Hi @frederikschoeller,

We are working on this issue. Could you please share us issue repro script of manually defining the network.

Thank you.

Hi @frederikschoeller,

When you get a chance could you please share us issue repro as requested above to work on this issue.

Thank you.

Hi!

does this suffice?

Hi @frederikschoeller,

We have checked both log for the first conv, both used trt_volta_int8x4_icudnn_int8x4_128x32_relu_small_c32_nn_v1 from the profiler. But their time is different 729.47us vs. 1.4192ms, It makes feel like they are the same model but with different problem size. Then we checked the attached onnx yolov5s6.onnx, the onnx input size is [1,3,1280,1280], but from the tensorrtx/yololayer.h at master · wang-xinyu/tensorrtx · GitHub, the code build from scratch using input size [1, 3, 640, 640] .
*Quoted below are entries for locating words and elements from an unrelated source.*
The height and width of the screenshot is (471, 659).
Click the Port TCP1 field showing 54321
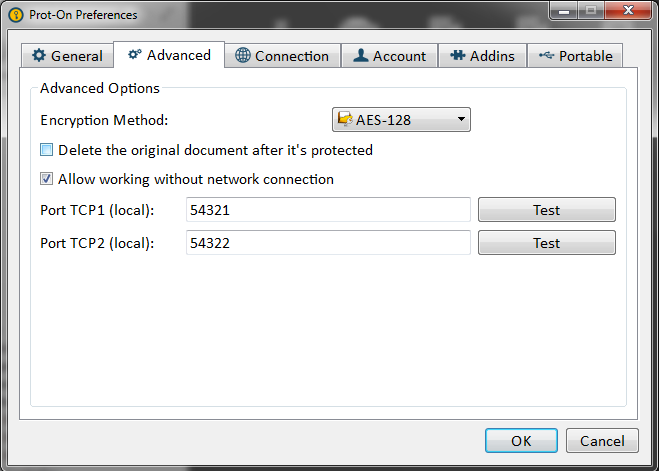click(328, 210)
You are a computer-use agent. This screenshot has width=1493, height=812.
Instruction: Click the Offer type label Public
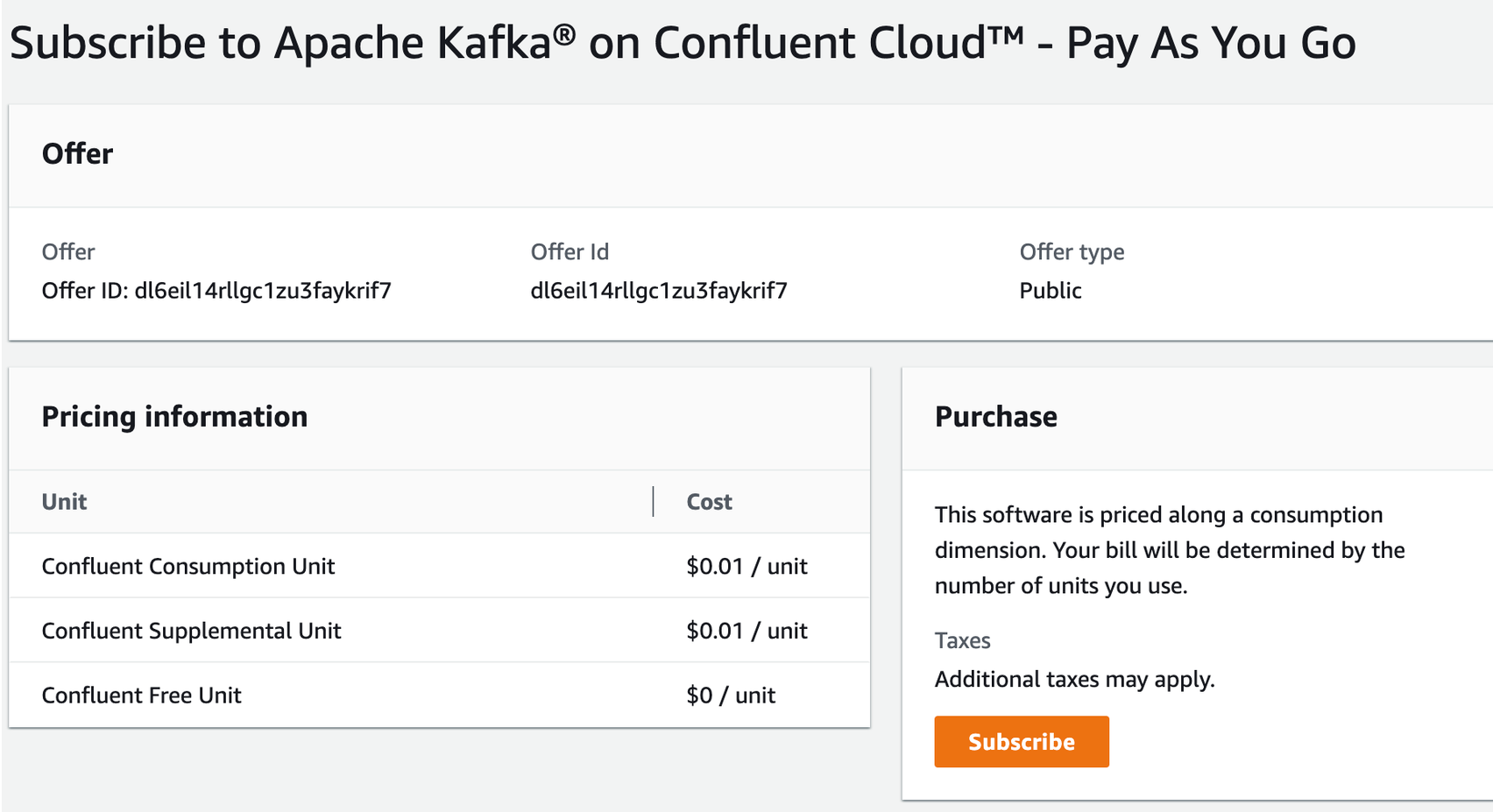1051,290
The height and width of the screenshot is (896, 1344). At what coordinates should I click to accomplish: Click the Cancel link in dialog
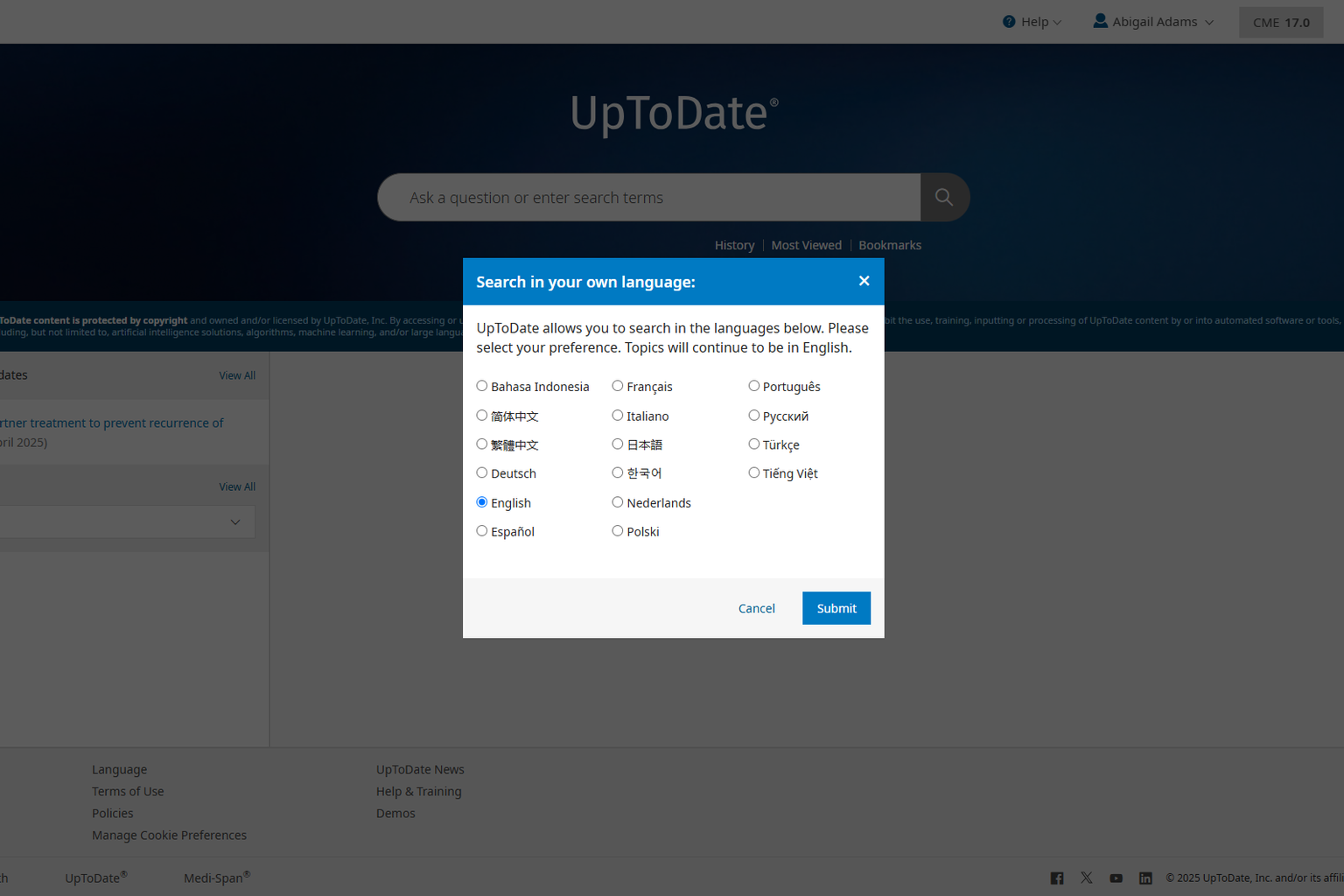click(756, 608)
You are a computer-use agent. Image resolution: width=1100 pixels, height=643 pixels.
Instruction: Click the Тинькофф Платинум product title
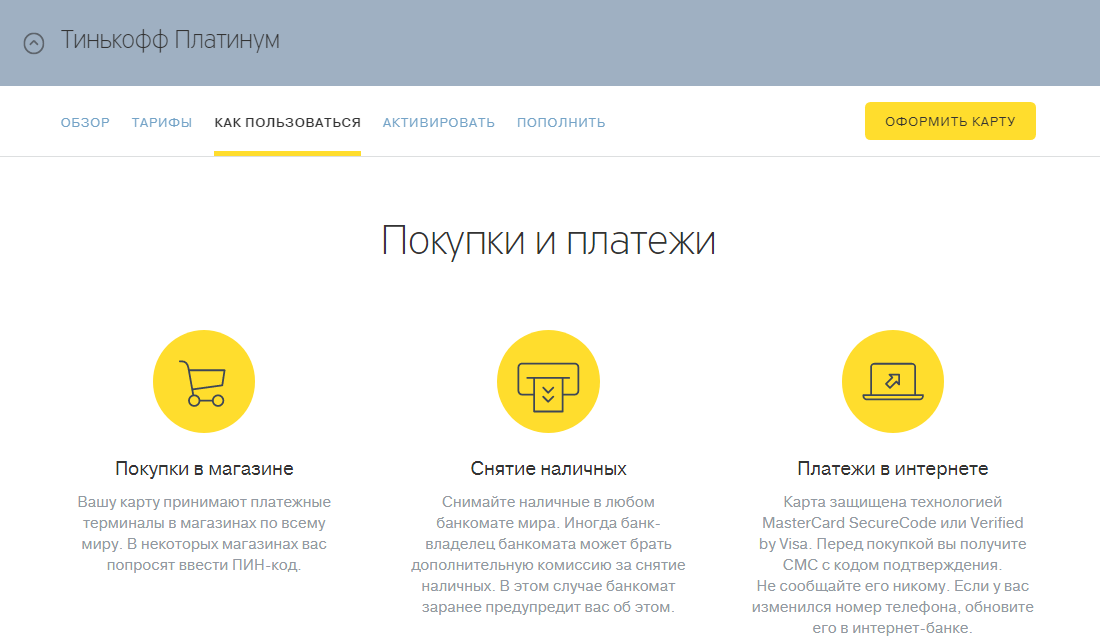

Could you please check if you are comparing using the same problem size?

Thank you.

I checked, and the model build from scratch indeed uses input size [1,3,1280,1280]

Hi @frederikschoeller , when you said building from scratch using the INetworkDefinition do you mean that you build it using the C++ code?

Hi @frederikschoeller,

Could you please provide the verbose log when building the engine by setting Severity::kVERBOSE in the code.

Thank you.

Hi @frederikschoeller,

Could you please share these details(issue repro). Which will be helpful to fix this issue.

Thank you.